(Records contained in a dataset)

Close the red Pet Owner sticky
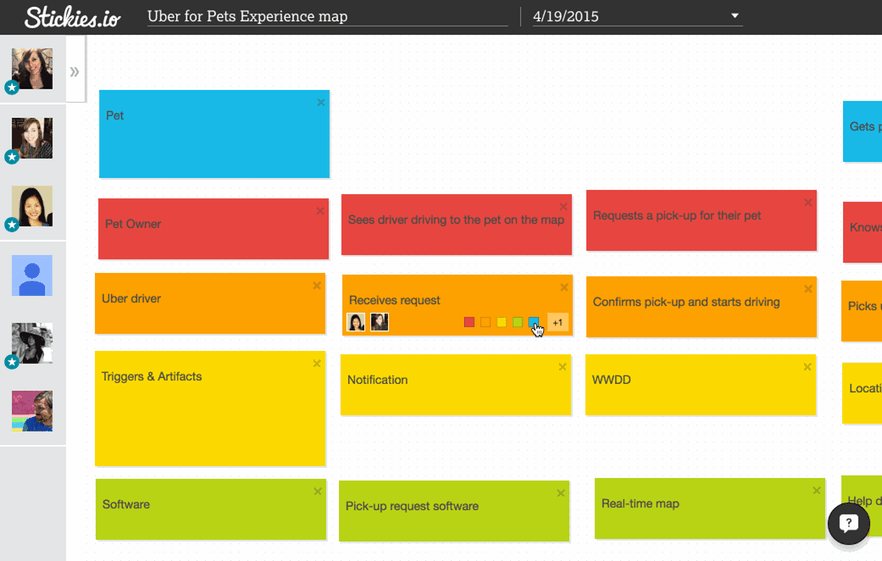This screenshot has width=882, height=561. click(x=320, y=211)
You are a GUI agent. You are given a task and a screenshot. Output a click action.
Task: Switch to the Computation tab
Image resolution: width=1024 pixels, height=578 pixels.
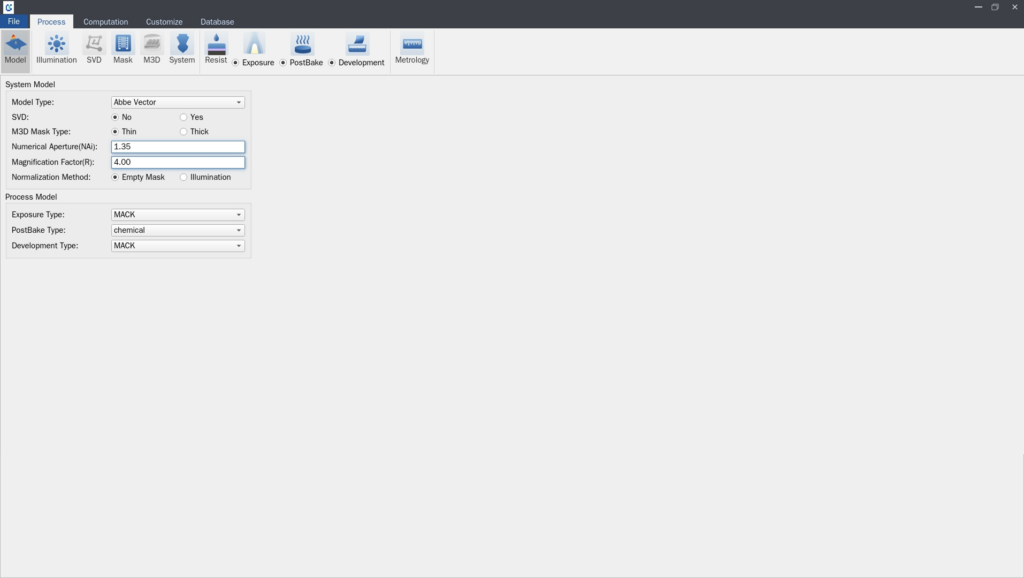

▶ [The task] The required output is each record above, reproduced exactly, without its pictures.

▶ [Solution to this exercise]
Close the red Pet Owner sticky
This screenshot has width=882, height=561. click(x=320, y=211)
You are a GUI agent. You are given a task and a screenshot. Output a click action.
Task: Switch to the Computation tab
Image resolution: width=1024 pixels, height=578 pixels.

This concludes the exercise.